At first, it was hard to find Canadian nurses who wanted to speak out, and they relied on American colleagues. But the past year has changed that. Their profession has been galvanized by the inequalities exposed by this past year of crisis. They have started to see nurses, traditionally sidelined in the media in favour of doctors, recognized for their particular expertise.
The other encouraging change they’re seeing, Ms. Fung says, is the increased interest in nursing as a profession, especially from mature students, people from diverse backgrounds, and men. She’s not surprised, because she – like most of the nurses interviewed for this story – is still in love with her vocation. “Being a nurse is such a privilege,” she says. “You could be part of the best day of someone’s life, or the worst day, all in the same shift. What other profession could you say that about?”
It may seem counterintuitive, given the exhaustion and heartbreak many nurses are publicly expressing, but applications to nursing programs are on the rise, for positions that were already highly competitive. At the University of British Columbia, the nursing faculty would typically see around 500 applicants for 120 spots. For the September, 2021, intake, there were more than 800 applicants, says Elsie Tan, associate director of undergrad programs at the UBC School of Nursing. On their application essays, many of those hopefuls cited the pandemic as their reason for wanting to join the profession.
Halfway across the country in Toronto, Diana Mugambi is one of those who felt called. Ms. Mugambi, who studied engineering in her home country of Kenya, has been a personal support worker since 2013, and has been working in a long-term care facility in Scarborough during this crisis. The pandemic caused her anxiety – there was an outbreak at her long-term care home, and she has two small children at home – but it also awakened a desire to be part of something good and hopeful.
“I was watching the whole pandemic unfold before my eyes, and it felt like a call for action for me to join and do more,” Ms.

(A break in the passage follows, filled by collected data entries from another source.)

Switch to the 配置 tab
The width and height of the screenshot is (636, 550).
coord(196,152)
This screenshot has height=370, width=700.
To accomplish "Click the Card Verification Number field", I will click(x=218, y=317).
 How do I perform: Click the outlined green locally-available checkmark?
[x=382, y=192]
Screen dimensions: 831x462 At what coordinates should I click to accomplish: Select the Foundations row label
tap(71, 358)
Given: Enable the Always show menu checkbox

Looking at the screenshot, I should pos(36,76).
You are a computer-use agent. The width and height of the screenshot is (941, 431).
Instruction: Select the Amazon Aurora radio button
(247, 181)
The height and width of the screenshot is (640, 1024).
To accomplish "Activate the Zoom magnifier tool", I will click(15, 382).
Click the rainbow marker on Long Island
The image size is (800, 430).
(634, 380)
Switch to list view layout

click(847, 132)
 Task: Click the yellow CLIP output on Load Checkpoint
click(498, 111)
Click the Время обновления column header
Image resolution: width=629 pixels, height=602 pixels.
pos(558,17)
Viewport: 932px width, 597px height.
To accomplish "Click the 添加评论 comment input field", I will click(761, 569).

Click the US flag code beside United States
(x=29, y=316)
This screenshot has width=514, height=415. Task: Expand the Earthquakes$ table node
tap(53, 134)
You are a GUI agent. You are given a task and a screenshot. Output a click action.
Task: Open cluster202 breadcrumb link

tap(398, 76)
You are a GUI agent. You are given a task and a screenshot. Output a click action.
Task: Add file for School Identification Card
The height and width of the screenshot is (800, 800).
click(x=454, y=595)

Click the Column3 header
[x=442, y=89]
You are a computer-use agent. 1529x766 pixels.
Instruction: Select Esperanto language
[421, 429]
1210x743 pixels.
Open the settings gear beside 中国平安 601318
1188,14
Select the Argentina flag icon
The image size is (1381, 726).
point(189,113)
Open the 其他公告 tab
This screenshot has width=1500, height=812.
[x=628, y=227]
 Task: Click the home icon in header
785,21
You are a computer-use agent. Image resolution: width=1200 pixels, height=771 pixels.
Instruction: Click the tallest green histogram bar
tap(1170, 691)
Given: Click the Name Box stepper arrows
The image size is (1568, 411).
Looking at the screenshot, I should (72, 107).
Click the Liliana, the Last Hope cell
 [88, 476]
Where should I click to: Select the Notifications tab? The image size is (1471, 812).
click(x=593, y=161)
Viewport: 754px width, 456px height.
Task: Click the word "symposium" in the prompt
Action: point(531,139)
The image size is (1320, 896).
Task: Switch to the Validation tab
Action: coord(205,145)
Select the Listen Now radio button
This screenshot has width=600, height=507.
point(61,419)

Mugambi says. “I’d see interviews on the TV from exhausted nurses and physicians talking about what was happening in ICUs, or I’d see nurses walking out on the job, and it made me wish I was out there doing more.”
In September, Ms. Mugambi will join the four-year Bachelor of Science in Nursing program offered jointly by Ryerson University and George Brown College. “Doing the RN puts me in a place where I can do more for my community,” she says. When she graduates, she’ll be 37. She wants to work in a hospital, which is a good thing. They could use all the help they can get.